Website AI Search Readiness Scores
The Transformer Architecture: Why Structure Matters
LLMs are built on the Transformer architecture, which uses a mechanism called ‘attention’ to understand relationships between words and concepts. This architecture is why content structure matters so much for AI visibility. When a Transformer processes your web page, it attends to structural signals — headings, paragraphs, lists, emphasis — to understand the hierarchy and relationships within your content. Following best practices for how to structure content so AI can understand it directly improves how LLMs process your pages.

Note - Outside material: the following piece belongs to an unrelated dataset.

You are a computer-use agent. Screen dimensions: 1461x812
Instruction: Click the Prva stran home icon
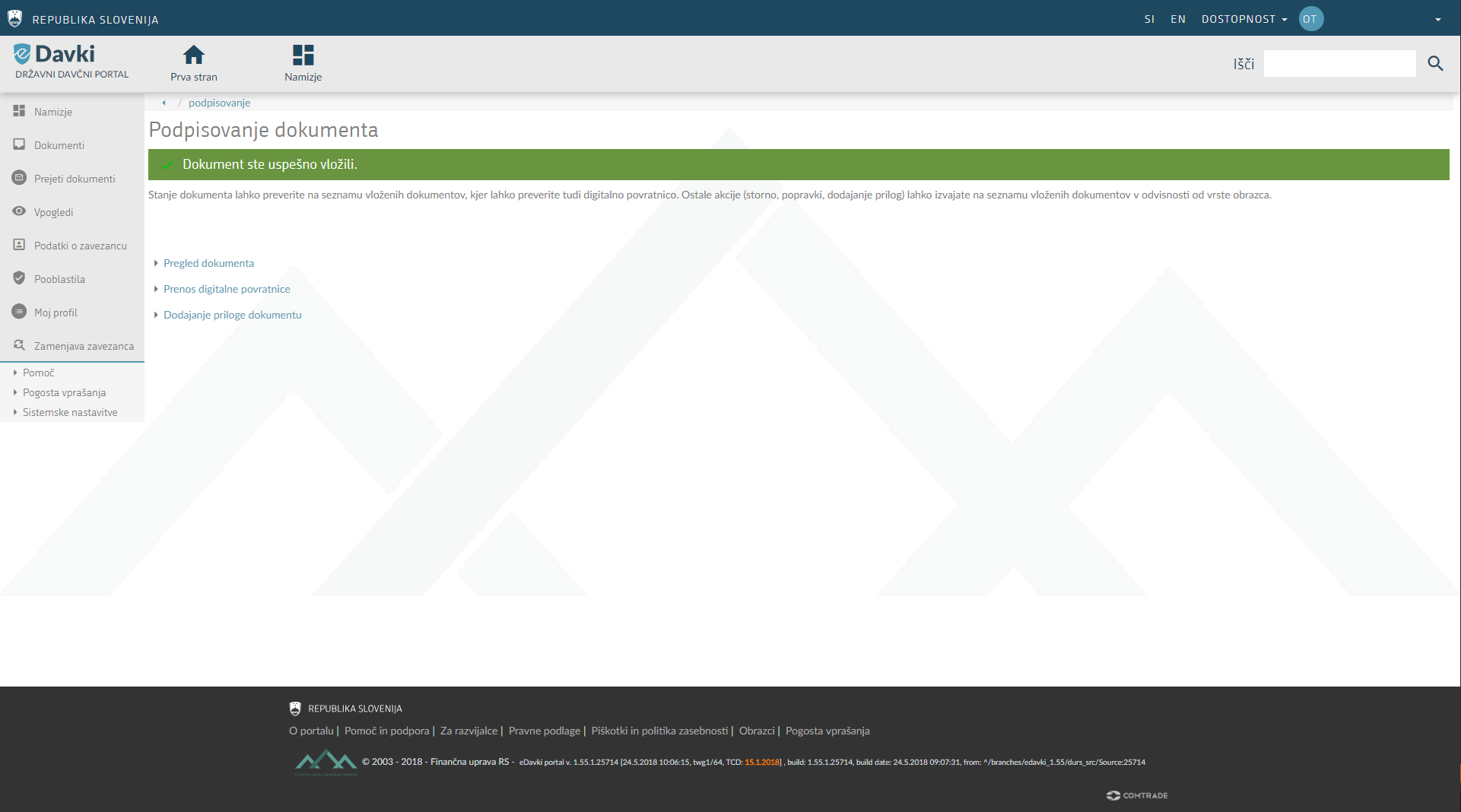[194, 56]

Well-structured content with clear heading hierarchies, logical information flow, and explicit topic transitions is easier for Transformers to process and extract information from. Content that is dense, poorly organized, or buried within complex JavaScript frameworks is harder for the model to parse, reducing the likelihood that your information will be included in generated answers.

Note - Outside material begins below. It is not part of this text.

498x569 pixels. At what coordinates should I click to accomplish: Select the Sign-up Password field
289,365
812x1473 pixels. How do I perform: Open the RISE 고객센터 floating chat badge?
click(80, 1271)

This is not about making your content machine-readable at the expense of human readability. Good content structure benefits both. Clear headings help readers scan for relevant information and help AI models understand your content’s organization. Concise paragraphs are easier for both humans and machines to process. Logical flow improves comprehension for readers and parsing accuracy for models.
Different LLMs, Different Strengths
Not all LLMs are created equal, and understanding their differences helps you optimize strategically. OpenAI’s GPT-4o and GPT-4.5, which power ChatGPT, excel at conversational responses and nuanced reasoning. They tend to provide detailed, context-aware answers that draw heavily from their training data, supplemented by browsing when needed.
Google’s Gemini models benefit from deep integration with Google’s search index and Knowledge Graph. When Gemini generates an answer, it can draw from the most comprehensive web index in existence, giving it an advantage in factual accuracy and source diversity. Gemini also has strong multimodal capabilities, processing images, video, and text together.
Perplexity’s models are specifically optimized for search and retrieval. They prioritize sourced, verifiable information and provide numbered citations with every response. For businesses, Perplexity is often the most transparent AI search platform because you can see exactly which sources were used. Microsoft’s Copilot integrates LLM capabilities with Microsoft 365, making it particularly relevant for B2B businesses whose customers use Microsoft’s productivity suite.
Information Retrieval Accuracy
What This Means for Your Business Strategy
The practical takeaway is this: LLMs are not a fad, and they are not going away. They are the new infrastructure layer through which an increasing proportion of human knowledge-seeking is filtered. Your business strategy must account for this reality. Start by understanding how AI search actually works and then build your optimization strategy from that foundation.
Focus on creating content that serves both the training data channel and the retrieval channel. Publish high-quality, authoritative content consistently over time to build training data influence. Simultaneously, optimize your website’s structure, speed, and schema markup to maximize retrieval effectiveness. Both channels require sustained investment.
Accept that AI visibility is a different discipline from traditional SEO, even though they share common foundations. Traditional SEO gets your content indexed and ranked. AI visibility gets your content cited and recommended by intelligent systems. The latter requires everything the former does, plus additional strategic work around entity building, trust signal development, and multi-platform authority cultivation.